Sono tutte persone che "sapranno portare alla città i cambiamenti di cui la città ha bisogno" ha detto Marino "scelte dal sindaco per le loro capacità. Noi vogliamo davvero triplicare i nostri sforzi. Tutto il resto è polemica strumentale... Non ho mai sentito per un solo momento mancare i rapporti con governo e Parlamento" ha aggiunto ringraziando in particolare "chi come Matteo Orfini in questi mesi ha fatto squadra dentro e fuori il Campidoglio".

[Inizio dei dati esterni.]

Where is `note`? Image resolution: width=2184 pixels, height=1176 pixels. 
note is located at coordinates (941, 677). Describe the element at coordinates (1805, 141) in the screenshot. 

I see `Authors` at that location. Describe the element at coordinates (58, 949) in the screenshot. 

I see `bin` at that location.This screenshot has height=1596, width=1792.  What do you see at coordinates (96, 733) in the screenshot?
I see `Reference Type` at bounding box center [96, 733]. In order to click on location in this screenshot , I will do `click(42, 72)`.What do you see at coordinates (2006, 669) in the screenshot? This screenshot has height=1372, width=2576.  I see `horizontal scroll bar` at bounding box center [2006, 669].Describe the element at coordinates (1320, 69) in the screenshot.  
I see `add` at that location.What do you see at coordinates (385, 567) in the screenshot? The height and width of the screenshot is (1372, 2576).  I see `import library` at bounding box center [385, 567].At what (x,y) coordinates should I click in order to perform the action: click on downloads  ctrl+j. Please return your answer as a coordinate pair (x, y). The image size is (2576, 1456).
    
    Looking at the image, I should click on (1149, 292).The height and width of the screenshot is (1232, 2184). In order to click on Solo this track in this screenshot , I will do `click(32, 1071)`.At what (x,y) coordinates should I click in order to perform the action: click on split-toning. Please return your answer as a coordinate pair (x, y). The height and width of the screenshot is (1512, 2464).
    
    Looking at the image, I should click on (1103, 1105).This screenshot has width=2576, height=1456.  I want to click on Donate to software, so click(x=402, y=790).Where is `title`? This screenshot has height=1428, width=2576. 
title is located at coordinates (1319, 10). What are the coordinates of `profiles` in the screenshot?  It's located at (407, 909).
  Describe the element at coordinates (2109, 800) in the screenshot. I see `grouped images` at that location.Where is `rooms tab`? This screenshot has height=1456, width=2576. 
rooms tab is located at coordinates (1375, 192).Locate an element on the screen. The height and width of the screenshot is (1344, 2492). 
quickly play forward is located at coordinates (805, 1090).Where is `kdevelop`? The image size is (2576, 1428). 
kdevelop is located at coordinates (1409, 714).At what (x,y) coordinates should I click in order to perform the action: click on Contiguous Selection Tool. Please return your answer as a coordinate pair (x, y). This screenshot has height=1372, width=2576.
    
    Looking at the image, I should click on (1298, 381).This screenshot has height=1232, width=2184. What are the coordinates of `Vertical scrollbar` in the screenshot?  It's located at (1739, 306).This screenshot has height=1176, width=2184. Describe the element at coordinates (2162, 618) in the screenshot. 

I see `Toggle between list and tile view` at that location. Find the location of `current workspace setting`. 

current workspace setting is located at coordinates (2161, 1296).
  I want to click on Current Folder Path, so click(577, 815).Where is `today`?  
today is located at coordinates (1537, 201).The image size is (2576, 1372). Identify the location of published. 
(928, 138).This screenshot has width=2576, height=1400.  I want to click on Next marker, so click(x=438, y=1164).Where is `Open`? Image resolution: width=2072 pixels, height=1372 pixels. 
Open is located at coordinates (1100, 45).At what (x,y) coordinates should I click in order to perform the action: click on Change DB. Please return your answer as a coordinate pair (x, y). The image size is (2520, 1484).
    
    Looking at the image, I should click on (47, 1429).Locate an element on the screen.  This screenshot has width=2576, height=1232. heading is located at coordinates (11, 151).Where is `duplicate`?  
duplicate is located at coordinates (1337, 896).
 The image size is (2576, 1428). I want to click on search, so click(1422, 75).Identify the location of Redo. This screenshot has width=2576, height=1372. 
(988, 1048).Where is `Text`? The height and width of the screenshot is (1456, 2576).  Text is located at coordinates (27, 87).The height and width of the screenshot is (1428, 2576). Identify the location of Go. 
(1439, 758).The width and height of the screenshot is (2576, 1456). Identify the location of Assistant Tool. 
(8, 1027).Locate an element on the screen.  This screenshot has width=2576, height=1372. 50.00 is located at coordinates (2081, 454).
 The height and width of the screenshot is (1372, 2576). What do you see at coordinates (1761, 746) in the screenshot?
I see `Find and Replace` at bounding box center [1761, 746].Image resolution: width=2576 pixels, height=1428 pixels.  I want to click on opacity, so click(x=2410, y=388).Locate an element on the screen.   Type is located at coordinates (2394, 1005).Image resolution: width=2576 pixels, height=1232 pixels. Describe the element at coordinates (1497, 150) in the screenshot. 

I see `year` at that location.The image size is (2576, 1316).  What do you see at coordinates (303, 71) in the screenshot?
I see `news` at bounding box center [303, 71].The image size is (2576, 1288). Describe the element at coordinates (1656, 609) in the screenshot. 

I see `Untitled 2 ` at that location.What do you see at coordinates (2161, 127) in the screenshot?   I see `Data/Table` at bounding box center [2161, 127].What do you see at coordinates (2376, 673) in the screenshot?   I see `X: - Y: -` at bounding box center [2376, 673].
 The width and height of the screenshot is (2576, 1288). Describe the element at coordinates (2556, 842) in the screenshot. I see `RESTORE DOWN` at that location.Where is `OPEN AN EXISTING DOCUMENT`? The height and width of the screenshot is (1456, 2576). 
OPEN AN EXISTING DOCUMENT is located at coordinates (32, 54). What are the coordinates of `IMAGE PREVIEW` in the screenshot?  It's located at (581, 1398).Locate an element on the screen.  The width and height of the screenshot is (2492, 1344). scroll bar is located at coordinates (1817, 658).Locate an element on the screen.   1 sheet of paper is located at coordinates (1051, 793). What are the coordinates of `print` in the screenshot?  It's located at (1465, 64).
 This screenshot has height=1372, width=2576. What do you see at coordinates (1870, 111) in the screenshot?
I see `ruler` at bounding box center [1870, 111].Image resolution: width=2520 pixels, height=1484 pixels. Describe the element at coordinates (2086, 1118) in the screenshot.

"Per i prossimi tre anni il programma di midterm prevede obiettivi concreti, risultati visibili e tempi certi" ha detto Marino presentando la nuova giunta. E ha fatto una lista di priorità: "Ora penseremo al decoro, alla pulizia, alla mobilità, alla casa e alla rigenerazione urbana... Da settembre pulitura delle caditoie per prepararci all'inverno, 300 operatori ecologici in piu', entro il 2015 prima pietra dell'eco distretto di Rocca Cencia e 60 mila cassonetti in più... Entro il 2015 ci saranno nuove corsie preferenziali per aumentare la velocità di percorrenza dei bus, entro Pasqua 2016 verrà aperta la stazione di Vigna Clara, chiusa da 25 anni, entro il 2016 è prevista l'apertura del tratto della metro C fino a San Giovanni". Inoltre Marino ha ricordato anche "l'apertura di nuove piste ciclabili e la realizzazione del Grab, il grande raccordo anulare per le due ruote". Inoltre il sindaco ha parlato della necessità di risanare Atac: "ci saranno partner industriali per Atac e nuova governance e management dopo l'approvazione del bilancio". Inoltre nel 2015 acquisteremo "200 nuovi bus e entro 2015 rifaremo manto stradale per il 20% delle strade ad alta percorribilità e faremo lavori di ricucitura per alcuni quartieri periferici". Inoltre si prevede la trasformazione della Roma Lido in una metro di superficie.

E ancora: rigenerazione urbana avviando progetti strategici o rilanciando cantieri da tempo fermi. "Tra una settimana - ha detto Marino - aprirà il cantiere nell'ex Istituto geologico di Largo Santa Susanna dove saranno realizzate residenze e un'area museale, entro ottobre 2015 aprirà il cantiere di Piazza Augusto Imperatore e nel gennaio 2016 si avvierà il progetto delle torri dell'Eur dove si insedierà il quartiere generale Telecom, un'operazione dal costo di 110 milioni di euro dati da privati".